>> BEGIN TEXT BLOCK
# Halloween 25



## RAXL (Jul 9, 2004)

:jol: Anybody pick up the Halloween 25th anniversary dvd?:jol:


----------



## Sinister (Apr 18, 2004)

Yeah, a long time ago. It was cool to see the filming of the thing as I am a huge fan of John Carpenter. As great as this movie is, I think his best cinematic effort ever is still the 1982 classic *The Thing. *Easily one of my favorite Horror films of all-time.


----------



## Dreadnight (Jul 9, 2006)

Yeah, my son and I are enjoying the H*** out of it. Pretty wierd seeing some of the really young actors/actresses all growed up! Being in Socal, we've driven near or thru many of the places they talk about when they filmed the original... that's also pretty strange. :xbones:


----------



## RAXL (Jul 9, 2004)

Hold on a sec there Sin-man. 
This one only just came out. 
July 25th. 
A two disk set. I dunno, maybe it's a re-release? I just saw the ad for it.:jol:


----------



## Sinister (Apr 18, 2004)

It has to be a re-issue. I have that very one and have had it for some time like I said before. Two discs. Yup!  :jol:


----------



## writer93 (Aug 29, 2006)

I bought something off of Ebay, it was the Halloween 25th anniversary or whatever. But now I noticed at the mall, they have another version or something, and it looks to have some different special features then the one I purchased from Ebay. Not sure on this one.


----------
>> END TEXT BLOCK
§ **THE REQUEST**
Please copy the stretch of the Halloween DVD thread from "It has to be" through "(Aug 29, 2006)" word for word. The material after this point is separate from the Halloween DVD thread.
>> BEGIN MATERIAL
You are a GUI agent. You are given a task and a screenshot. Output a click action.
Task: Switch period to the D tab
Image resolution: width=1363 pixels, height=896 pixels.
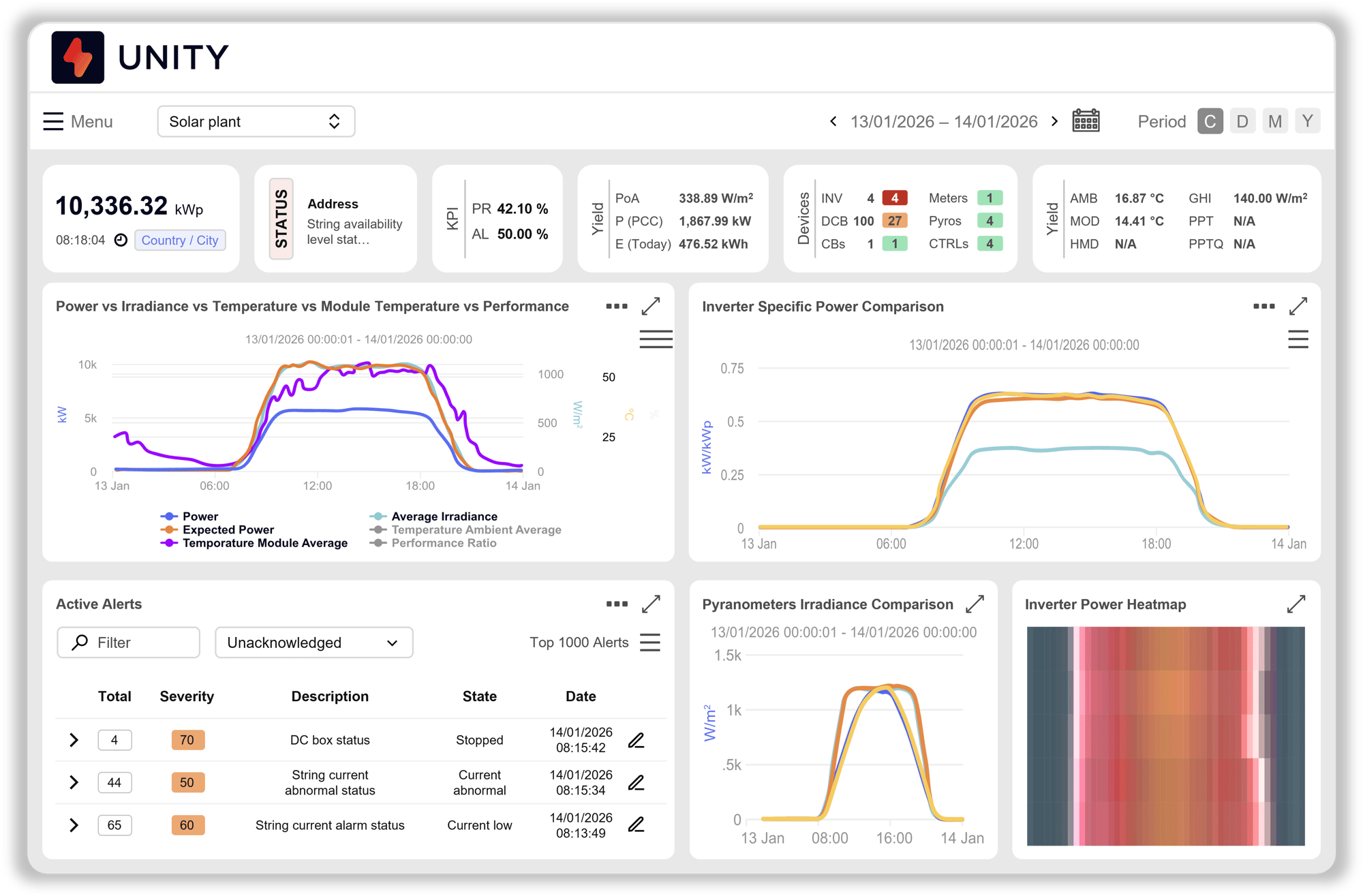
>> END MATERIAL
§ **FINISHED TASK**
It has to be a re-issue. I have that very one and have had it for some time like I said before. Two discs. Yup!  :jol:


----------



## writer93 (Aug 29, 2006)